Identification of novel plasma cell subsets in a mouse model of SLE

Systemic lupus erythematosus (SLE) is an autoimmune disease driven by the secretion of anti-nuclear antibodies (ANA) from a subset of terminally differentiated B cells, called plasma cells (PC). PC persist in the bone marrow for the lifetime of the host, posing challenges for the development of therapies for SLE and other autoimmune diseases. The mechanisms of long-term persistence of PC are poorly understood. Utilizing the congenic New Zealand Black Autoimmunity 2 (NBA2) mouse strain, which develops IgG ANA similar to SLE, our lab has identified novel subsets of mature bone marrow PC. which are highly heterogeneous in both phenotype and function. We have characterized these populations of PC based on the expression of CD93 and CXCR3. While CD93+ PC are largely quiescent, CXCR3+ PC are highly proliferative in the bone marrow. In addition, CXCR3+ PC are highly enriched for IgG secretion, while CD93+ PC are enriched for IgA secretion. CD93+ PC are detected in the bone marrow of B6 mice at early time points after immunization with KLH, whereas CXCR3+ PC are nearly absent in the bone marrow yet are present in the spleen.

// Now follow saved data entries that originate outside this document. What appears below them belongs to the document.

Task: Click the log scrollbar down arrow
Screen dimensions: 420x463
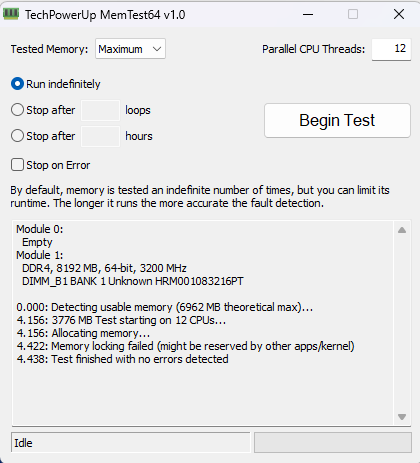Action: click(x=402, y=417)
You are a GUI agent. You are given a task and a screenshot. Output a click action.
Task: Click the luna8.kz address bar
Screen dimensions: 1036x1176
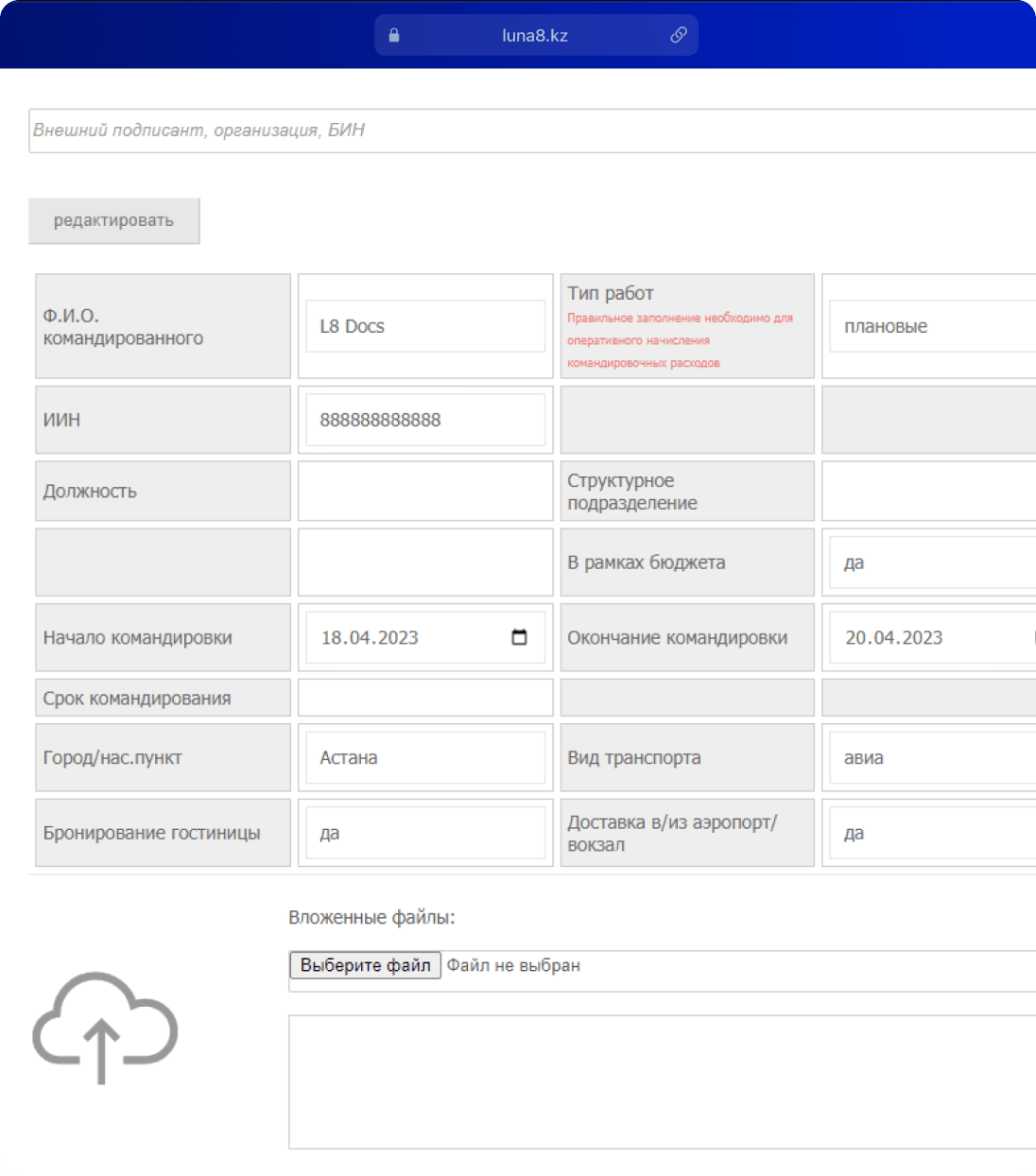pos(535,36)
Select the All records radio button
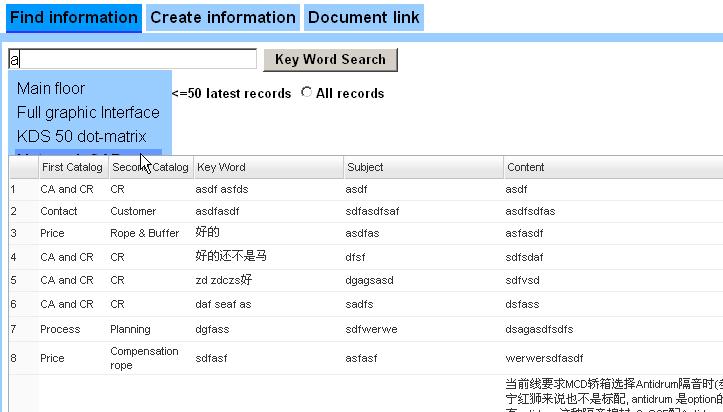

In contrast, significant numbers of both CD93+ and CXCR3+ PC are found in both the spleen and bone marrow of NBA2 mice. Characterization of transcription factors reveals that all PC populations express high levels of BLIMP-1 and IRF-4, demonstrating their commitment to a mature PC fate. These data suggest that distinct subpopulations of PC may be responsible for the pathogenesis of SLE. Current research is focused on elucidating the mechanism by which distinct PC subsets give rise to ANA.